▶ [Written task]
Reproduce verbatim the lines of the listing from the line with "The image size is (1316, 909)." to the line with "pos(464,201)", both included, and nothing else.

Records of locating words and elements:
=====
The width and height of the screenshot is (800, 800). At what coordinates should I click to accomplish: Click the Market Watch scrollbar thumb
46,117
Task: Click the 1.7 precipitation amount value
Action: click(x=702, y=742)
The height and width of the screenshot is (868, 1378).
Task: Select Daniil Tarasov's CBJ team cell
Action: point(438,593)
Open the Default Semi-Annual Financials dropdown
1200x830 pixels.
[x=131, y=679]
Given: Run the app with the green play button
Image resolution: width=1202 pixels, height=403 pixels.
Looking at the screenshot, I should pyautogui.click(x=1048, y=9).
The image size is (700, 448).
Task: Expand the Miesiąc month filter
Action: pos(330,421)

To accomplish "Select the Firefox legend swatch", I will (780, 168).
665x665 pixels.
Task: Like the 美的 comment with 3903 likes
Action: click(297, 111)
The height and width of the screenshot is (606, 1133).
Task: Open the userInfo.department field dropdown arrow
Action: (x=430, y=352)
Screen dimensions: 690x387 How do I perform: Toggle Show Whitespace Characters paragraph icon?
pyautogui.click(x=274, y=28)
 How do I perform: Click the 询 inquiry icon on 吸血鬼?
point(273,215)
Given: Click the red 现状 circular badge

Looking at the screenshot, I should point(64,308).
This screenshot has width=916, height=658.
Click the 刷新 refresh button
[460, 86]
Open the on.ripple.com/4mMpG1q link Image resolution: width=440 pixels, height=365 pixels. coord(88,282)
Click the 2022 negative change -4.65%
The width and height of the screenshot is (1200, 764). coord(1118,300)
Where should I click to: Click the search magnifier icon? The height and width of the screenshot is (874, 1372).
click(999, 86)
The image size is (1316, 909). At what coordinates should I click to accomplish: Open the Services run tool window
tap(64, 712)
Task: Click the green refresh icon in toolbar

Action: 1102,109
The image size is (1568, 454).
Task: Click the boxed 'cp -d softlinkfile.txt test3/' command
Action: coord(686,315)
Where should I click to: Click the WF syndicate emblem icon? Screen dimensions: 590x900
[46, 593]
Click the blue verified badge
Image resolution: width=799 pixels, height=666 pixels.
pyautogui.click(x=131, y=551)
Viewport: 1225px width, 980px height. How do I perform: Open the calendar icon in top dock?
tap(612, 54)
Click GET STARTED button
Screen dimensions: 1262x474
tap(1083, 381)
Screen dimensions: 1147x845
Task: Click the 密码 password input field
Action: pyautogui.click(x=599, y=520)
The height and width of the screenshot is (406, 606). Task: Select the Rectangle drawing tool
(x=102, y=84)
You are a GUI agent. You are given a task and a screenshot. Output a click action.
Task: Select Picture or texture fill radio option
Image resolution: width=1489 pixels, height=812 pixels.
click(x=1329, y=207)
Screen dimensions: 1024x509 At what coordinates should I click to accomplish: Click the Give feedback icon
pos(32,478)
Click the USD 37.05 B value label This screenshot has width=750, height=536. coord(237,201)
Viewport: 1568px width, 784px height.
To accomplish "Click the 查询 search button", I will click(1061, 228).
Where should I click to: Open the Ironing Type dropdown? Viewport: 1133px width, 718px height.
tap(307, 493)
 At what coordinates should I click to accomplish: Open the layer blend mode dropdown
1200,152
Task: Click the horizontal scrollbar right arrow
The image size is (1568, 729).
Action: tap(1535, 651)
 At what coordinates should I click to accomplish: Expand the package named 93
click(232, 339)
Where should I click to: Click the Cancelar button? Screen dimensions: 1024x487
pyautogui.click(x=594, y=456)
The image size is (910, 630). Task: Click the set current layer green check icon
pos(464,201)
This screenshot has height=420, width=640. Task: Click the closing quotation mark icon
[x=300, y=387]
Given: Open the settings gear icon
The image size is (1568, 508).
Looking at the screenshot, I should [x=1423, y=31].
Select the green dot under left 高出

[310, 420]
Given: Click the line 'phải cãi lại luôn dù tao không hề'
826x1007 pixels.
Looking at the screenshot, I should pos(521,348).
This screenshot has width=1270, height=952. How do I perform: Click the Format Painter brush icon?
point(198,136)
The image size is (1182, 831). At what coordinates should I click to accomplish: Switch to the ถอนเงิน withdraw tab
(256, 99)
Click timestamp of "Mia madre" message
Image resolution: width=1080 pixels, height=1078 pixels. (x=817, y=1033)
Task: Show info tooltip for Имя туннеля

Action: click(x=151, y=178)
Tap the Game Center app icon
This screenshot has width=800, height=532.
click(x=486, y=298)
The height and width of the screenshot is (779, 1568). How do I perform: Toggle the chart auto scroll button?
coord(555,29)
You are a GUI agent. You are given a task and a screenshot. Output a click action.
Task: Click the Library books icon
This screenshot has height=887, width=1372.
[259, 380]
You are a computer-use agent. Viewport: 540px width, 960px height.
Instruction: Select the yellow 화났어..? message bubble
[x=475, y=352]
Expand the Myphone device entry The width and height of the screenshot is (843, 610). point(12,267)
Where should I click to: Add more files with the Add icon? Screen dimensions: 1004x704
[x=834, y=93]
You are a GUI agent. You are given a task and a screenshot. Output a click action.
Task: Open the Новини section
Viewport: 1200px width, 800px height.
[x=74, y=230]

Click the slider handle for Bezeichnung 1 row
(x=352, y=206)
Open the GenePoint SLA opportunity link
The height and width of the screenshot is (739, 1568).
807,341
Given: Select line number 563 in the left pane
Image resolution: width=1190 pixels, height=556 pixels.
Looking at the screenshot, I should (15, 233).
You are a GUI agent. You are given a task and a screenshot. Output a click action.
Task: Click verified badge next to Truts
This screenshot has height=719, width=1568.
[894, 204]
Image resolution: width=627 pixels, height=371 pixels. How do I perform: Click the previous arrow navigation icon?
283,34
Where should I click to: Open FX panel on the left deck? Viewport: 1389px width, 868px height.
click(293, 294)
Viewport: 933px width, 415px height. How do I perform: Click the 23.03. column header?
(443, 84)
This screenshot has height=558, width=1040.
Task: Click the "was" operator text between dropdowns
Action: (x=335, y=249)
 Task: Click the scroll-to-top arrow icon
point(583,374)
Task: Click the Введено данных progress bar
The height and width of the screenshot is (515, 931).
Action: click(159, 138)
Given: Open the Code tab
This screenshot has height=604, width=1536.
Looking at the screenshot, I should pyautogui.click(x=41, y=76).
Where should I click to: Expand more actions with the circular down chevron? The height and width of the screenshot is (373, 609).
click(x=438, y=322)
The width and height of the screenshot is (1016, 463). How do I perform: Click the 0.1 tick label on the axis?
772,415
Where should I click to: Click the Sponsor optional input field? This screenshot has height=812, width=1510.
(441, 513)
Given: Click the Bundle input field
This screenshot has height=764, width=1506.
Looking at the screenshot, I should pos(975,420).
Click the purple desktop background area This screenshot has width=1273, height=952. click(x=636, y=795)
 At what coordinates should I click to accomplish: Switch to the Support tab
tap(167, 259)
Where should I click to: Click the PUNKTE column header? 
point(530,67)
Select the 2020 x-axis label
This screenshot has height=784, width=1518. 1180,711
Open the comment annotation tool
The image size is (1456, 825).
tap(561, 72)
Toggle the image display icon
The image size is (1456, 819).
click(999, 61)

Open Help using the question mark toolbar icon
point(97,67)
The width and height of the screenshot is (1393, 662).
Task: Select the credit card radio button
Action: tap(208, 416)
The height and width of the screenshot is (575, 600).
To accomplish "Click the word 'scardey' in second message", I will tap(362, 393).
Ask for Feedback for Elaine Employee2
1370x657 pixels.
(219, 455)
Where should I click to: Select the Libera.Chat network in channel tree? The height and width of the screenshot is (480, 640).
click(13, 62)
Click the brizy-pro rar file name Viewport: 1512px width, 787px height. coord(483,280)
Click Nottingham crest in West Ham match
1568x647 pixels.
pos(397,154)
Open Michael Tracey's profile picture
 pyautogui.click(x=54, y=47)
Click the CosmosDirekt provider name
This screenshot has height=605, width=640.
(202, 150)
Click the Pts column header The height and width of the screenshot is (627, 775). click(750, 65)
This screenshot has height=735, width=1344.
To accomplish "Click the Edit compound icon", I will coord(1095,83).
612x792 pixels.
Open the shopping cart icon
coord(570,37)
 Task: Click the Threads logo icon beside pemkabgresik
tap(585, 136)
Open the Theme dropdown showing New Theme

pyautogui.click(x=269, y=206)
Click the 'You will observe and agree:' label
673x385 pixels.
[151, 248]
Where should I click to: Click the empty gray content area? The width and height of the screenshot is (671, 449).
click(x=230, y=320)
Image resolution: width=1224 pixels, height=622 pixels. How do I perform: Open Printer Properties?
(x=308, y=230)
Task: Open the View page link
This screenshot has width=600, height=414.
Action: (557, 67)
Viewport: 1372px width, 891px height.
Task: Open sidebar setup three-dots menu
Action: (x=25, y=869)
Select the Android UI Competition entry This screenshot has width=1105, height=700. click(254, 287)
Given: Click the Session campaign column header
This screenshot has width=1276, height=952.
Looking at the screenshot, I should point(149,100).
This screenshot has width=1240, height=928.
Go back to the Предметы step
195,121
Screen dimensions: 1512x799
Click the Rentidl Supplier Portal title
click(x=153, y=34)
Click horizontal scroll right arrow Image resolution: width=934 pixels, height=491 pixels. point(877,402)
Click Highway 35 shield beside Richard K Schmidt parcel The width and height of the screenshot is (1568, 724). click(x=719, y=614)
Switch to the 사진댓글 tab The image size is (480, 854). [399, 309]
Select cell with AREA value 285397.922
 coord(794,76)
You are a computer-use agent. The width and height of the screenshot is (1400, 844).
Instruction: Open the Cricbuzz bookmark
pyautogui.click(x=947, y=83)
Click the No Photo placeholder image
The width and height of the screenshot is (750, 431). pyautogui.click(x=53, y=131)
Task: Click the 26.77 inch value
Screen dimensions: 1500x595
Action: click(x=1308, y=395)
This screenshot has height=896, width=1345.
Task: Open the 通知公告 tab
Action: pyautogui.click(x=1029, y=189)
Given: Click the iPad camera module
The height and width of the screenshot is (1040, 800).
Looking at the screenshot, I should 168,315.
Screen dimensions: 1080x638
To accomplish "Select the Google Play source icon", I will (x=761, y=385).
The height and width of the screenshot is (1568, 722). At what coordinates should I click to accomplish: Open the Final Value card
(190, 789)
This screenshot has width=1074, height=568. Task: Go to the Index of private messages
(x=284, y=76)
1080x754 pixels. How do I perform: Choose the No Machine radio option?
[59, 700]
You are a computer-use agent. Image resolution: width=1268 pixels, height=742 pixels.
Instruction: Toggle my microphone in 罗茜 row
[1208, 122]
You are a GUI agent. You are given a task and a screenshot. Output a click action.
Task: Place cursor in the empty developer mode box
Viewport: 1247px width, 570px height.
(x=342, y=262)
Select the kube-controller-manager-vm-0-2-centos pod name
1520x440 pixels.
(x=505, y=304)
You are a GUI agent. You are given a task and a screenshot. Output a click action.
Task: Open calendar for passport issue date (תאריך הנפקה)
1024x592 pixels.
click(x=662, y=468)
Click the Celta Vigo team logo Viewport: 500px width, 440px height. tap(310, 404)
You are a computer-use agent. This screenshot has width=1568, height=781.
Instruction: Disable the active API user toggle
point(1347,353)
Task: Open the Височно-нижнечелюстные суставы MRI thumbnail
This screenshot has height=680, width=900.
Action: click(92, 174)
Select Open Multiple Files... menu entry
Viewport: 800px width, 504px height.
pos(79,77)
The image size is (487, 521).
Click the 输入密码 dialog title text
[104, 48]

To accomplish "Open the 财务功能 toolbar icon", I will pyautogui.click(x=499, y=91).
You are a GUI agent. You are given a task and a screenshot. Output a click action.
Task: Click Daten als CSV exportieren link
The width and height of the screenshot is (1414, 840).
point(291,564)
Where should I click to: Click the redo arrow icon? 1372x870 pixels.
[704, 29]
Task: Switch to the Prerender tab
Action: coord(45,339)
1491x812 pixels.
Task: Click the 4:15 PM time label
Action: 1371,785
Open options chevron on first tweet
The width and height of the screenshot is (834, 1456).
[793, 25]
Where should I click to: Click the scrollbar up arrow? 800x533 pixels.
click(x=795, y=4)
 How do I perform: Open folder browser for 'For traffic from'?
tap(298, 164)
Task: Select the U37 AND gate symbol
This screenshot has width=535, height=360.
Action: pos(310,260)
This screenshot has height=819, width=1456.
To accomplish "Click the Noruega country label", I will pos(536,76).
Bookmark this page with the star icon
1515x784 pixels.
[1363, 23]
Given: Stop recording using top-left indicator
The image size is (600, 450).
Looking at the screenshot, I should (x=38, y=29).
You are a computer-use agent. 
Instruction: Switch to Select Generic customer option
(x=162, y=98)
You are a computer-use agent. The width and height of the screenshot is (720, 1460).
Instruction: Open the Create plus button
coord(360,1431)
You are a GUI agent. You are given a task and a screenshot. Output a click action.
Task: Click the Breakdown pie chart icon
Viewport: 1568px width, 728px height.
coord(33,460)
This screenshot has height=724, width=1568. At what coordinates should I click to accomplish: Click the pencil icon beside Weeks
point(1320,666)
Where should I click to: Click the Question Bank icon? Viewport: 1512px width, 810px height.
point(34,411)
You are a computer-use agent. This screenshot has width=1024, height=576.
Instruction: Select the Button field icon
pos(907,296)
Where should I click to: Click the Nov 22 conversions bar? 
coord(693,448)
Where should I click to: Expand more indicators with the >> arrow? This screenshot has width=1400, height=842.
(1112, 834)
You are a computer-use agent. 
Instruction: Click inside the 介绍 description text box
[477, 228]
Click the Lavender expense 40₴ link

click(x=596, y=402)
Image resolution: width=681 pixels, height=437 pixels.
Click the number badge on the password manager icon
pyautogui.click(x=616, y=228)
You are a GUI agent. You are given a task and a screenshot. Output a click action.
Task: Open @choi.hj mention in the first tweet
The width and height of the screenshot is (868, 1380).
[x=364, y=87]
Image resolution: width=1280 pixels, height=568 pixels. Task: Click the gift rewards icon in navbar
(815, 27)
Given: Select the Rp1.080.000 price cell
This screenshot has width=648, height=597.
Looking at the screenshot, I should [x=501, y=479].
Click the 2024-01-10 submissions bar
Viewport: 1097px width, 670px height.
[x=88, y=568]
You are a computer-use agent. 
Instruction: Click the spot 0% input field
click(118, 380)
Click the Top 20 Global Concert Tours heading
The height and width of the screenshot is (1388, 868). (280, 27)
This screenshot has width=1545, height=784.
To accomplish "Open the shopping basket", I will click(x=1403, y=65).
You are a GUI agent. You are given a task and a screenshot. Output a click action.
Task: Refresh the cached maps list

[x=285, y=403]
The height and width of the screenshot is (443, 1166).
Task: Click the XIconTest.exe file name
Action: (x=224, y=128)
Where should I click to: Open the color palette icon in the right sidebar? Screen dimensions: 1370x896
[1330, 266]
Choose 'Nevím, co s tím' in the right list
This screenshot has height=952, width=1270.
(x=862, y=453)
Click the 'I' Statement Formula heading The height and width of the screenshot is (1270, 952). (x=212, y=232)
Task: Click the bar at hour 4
=====
▶ [The result]
The image size is (1316, 909). At what coordinates should I click to accomplish: Open the Services run tool window
tap(64, 712)
Task: Click the green refresh icon in toolbar

Action: 1102,109
The image size is (1568, 454).
Task: Click the boxed 'cp -d softlinkfile.txt test3/' command
Action: coord(686,315)
Where should I click to: Click the WF syndicate emblem icon? Screen dimensions: 590x900
[46, 593]
Click the blue verified badge
Image resolution: width=799 pixels, height=666 pixels.
pyautogui.click(x=131, y=551)
Viewport: 1225px width, 980px height. How do I perform: Open the calendar icon in top dock?
tap(612, 54)
Click GET STARTED button
Screen dimensions: 1262x474
tap(1083, 381)
Screen dimensions: 1147x845
Task: Click the 密码 password input field
Action: pyautogui.click(x=599, y=520)
The height and width of the screenshot is (406, 606). Task: Select the Rectangle drawing tool
(x=102, y=84)
You are a GUI agent. You are given a task and a screenshot. Output a click action.
Task: Select Picture or texture fill radio option
Image resolution: width=1489 pixels, height=812 pixels.
click(x=1329, y=207)
Screen dimensions: 1024x509 At what coordinates should I click to accomplish: Click the Give feedback icon
pos(32,478)
Click the USD 37.05 B value label This screenshot has width=750, height=536. coord(237,201)
Viewport: 1568px width, 784px height.
To accomplish "Click the 查询 search button", I will click(1061, 228).
Where should I click to: Open the Ironing Type dropdown? Viewport: 1133px width, 718px height.
tap(307, 493)
 At what coordinates should I click to accomplish: Open the layer blend mode dropdown
1200,152
Task: Click the horizontal scrollbar right arrow
The image size is (1568, 729).
Action: tap(1535, 651)
 At what coordinates should I click to accomplish: Expand the package named 93
click(232, 339)
Where should I click to: Click the Cancelar button? Screen dimensions: 1024x487
pyautogui.click(x=594, y=456)
The image size is (910, 630). Task: Click the set current layer green check icon
pos(464,201)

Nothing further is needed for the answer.